Ao final da tarde o Miguel Varela, que nos dias ou semanas que caminharam entre os dois episódios se fizera nosso amigo (aqui amigo tem um sentido muito mais benévolo do que o sentimento que nos unia ao Rolando, este sim, muito mais próximo da amizade que conhecemos), encontrava-se à saída, do lado de fora do portão da escola. Sem termos saído com o Rolando, cumprimentámo-nos e ele pergunta-nos de imediato Quem é que disse que o meu irmão cheirava mal?! Eu disse-lhe que não sabia mas já antes o Rui Tenho que ir andando porque a minha mãe está à minha espera… não fosse levar mais umas bofetadas, e ali, fora do perímetro escolar, não havia continua para dizer que o Miguel era muito bom menino.

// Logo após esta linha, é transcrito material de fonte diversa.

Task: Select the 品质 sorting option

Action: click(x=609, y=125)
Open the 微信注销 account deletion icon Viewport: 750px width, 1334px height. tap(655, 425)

Terá sido próximo do Natal que, saído da escola, fiquei em casa do Rui – mesmo em frente – até me irem buscar. A mãe dele perguntou se eu queria coscorões, porque havia feito. Há três coisas que nunca se perguntam: ao urso se quer mel, ao pedófilo se quer uma criança e a mim se quero um doce. Se na altura não era tão desprovido de filtro quanto o Rui, havia palavras-chave que activavam uma qualquer hormona, levando-me a desconsiderar determinadas regras de boa-educação e “coscorões” era uma delas. Sentei-me na mesa da cozinha com o tupperware ao lado. A mãe dele colocou alguns num prato e espalhou açúcar e canela que eu mal deixei assentar, qual foragido da guerra do Biafra em frente ao buffet do Pestana! O Rui provou dois ou três mas dois ou três para mim nem aperitivo eram! Continuei. Os coscorões foram migrando do tupperware para o prato e deste para a minha boca que mal mastigava, na ânsia do seguinte que já se insinuava para mim. Estão muito bons! lembro-me de elogiar interesseiramente. Come mais! dizia ela enquanto o Rui se levantava deixando-me sozinho com aquelas tirinhas. Obrigado! dizia eu enquanto “comia mais” (os meus pais haviam-me ensinado a agradecer e para mim, isso bastava para ser bem-educado). Tendo limpo toda a caixa, a mãe do Rui foi buscar outra com que me continuei a deliciar, solitariamente sentado à mesa da cozinha da casa do Rui (talvez Freud explicasse vir deste episódio a minha fobia em partilhar sobremesas – “pijaminhas” é o termo agora utilizado para este roubo autorizado). Ia a segunda caixa a meio quando a campainha mortífera me engasgou o coração.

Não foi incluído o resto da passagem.